In the future, humanity colonisation of other worlds has been made possible by the Exor Corporation who have employed prisoners as slave labour. Lieutenant Kane Sommerville serves in the Exor military forces in the base that floats above one of these planets. The base’s commander General Lynex announces that the prisoners have overthrown the prison and are threatening to detonate the nuclear reactor. The only hope is for them to evacuate the planet and leave those in the cities to die. One of Kane’s compatriots informs him that this is a ruse and in fact the ferocious creatures that Exor have genetically bred to raze the native populations of planets have gone out of control and now threaten the capital Osiris City. Kane’s daughter Indi is down in Osiris City and so he steals a shuttle and heads down to the surface before the twenty-four hour deadline. Instead, he is shot down by Exor forces. Parachuting free, he encounters Sy Lombrok, a convicted criminal who escaped during the prison break. He convinces Sy of the urgency of what is about to happen and agrees to get him to shelter inside one of the Exor bunkers. They set out, paying the strung-out Bill and Gyp to give them a ride in their armoured bus. All the while, they face pursuit by the Exor troops and the onslaught of the mutant creatures.

Australian director Shane Abbess first appeared with the angel film Gabriel (2007) and followed this with the science-fiction film Infini (2015). He has also produced other genre works such as Terminus (2015) and Better Watch Out (2016).

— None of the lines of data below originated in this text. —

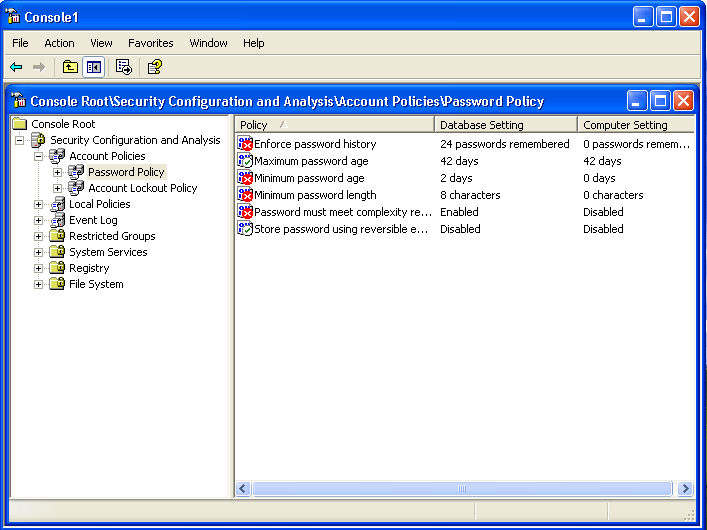Open the Favorites menu
707x530 pixels.
tap(150, 43)
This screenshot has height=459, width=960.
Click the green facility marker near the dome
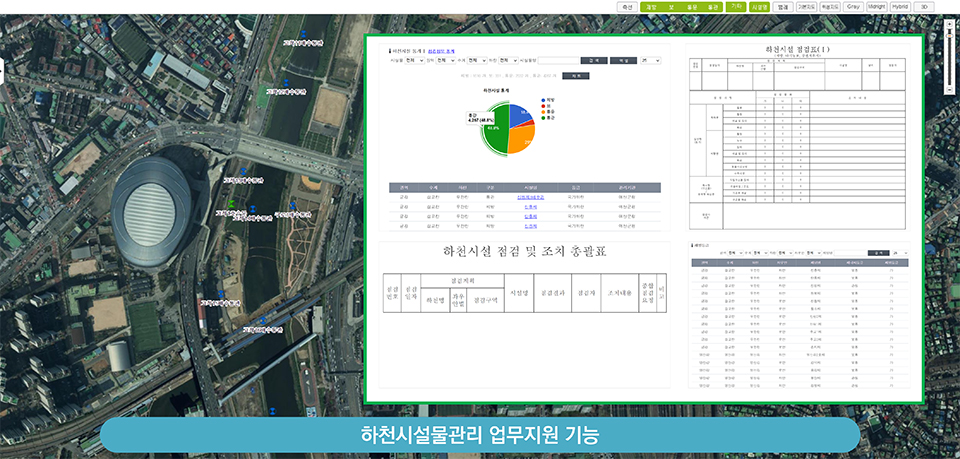point(230,203)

If nothing else, you have to commend Shane Abbess on the enormity of his grasp with Origin Wars. First of all, he has announced the film as the first in a series, which is a huge boldness of approach in itself. Moreover, he has named the film after an entire genre Science Fiction Volume One, which is a move that either reeks of a determination to create a work that defines said genre or else of massive pretensions. Even when it comes to the film, which in any less epic a grasp would just be a 1990s B-budgeted sf/action hybrid or perhaps more so a 1980s planetary adventure like Metalstorm: The Destruction of Jared-Syn (1983) or Spacehunter: Adventures in the Forbidden Zone (1983), Abbess has determined to cast as big a names as he can clearly afford – Kellan Lutz from the Twilight series and Rachel Griffiths and Temuera Morrison in supporting parts. The film itself comes with an ambitious non-linear plot that jumps back and forward between different character viewpoints at different points in time.

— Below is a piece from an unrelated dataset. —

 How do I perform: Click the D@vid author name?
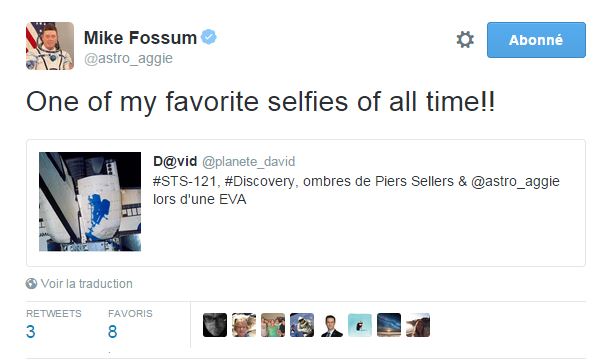coord(175,161)
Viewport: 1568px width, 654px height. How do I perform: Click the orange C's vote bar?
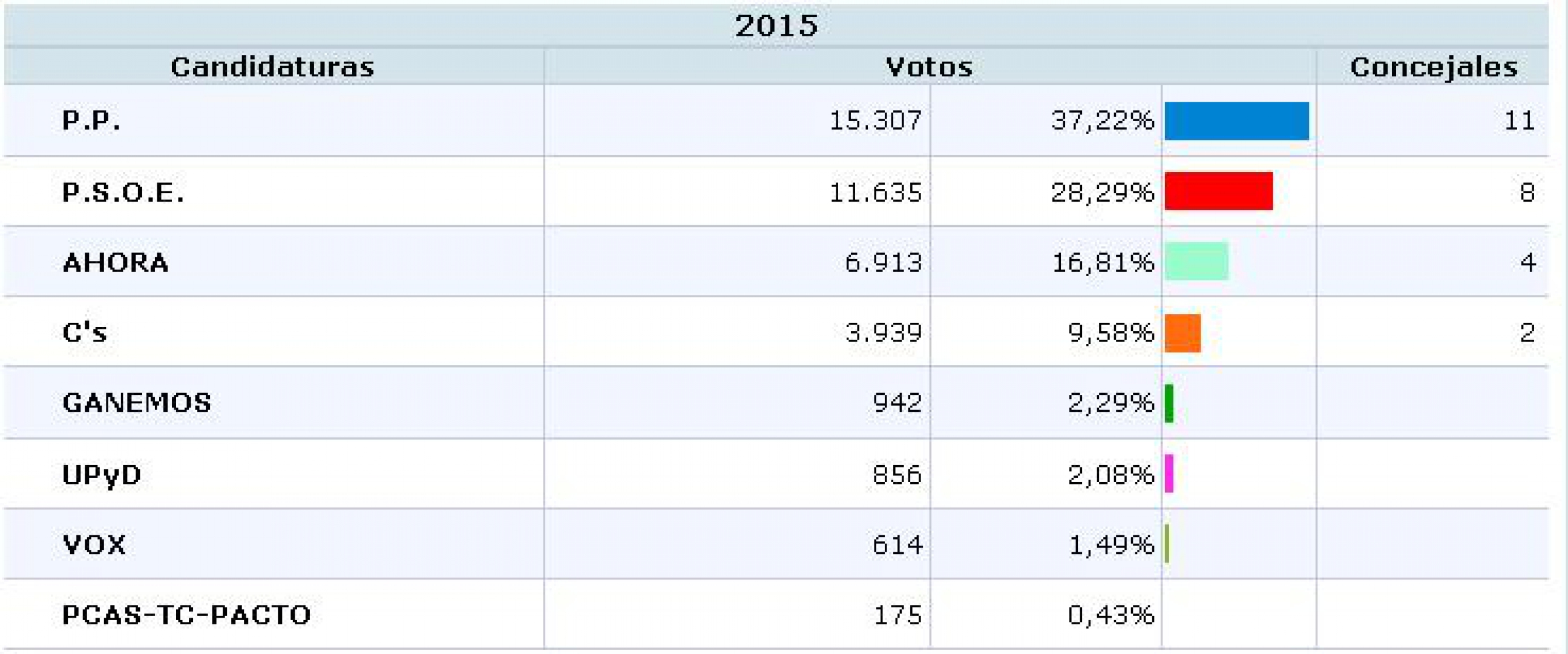click(1183, 333)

Not too surprisingly, Shane Abbess fails to pull off the epic he seems to be wanting to make. The main problem is not so much the ambition but that what he produces is a film stuck down around an assemblage of ordinary elements. The plot boils down to being a fairly standard planetary adventure. The imperatives that drive everybody are cliched ones – the hero on a crusade to rescue his daughter; the countdown to escape before the entire planet is razed; the hero turned rogue and hunted by his own side; the prison breakout caper. For all his borrowings, Shane Abbess fails to make the journey exciting enough. When it comes to the action elements, the film is uninspired – a prison brawl, a couple of scenes shooting off against the mutants, another race to get to the shelter while being shot by Exor fighters. What the film should have done, rather than create elaborate flashbacks and storylines, is have been built as a tight and intensive action piece about a group of people racing across a planet while being pursued on every side. All of that said, the film reaches an ending that is undeniably surprising and different, enough to make you think that maybe a Science Fiction Volume Two might be worthwhile.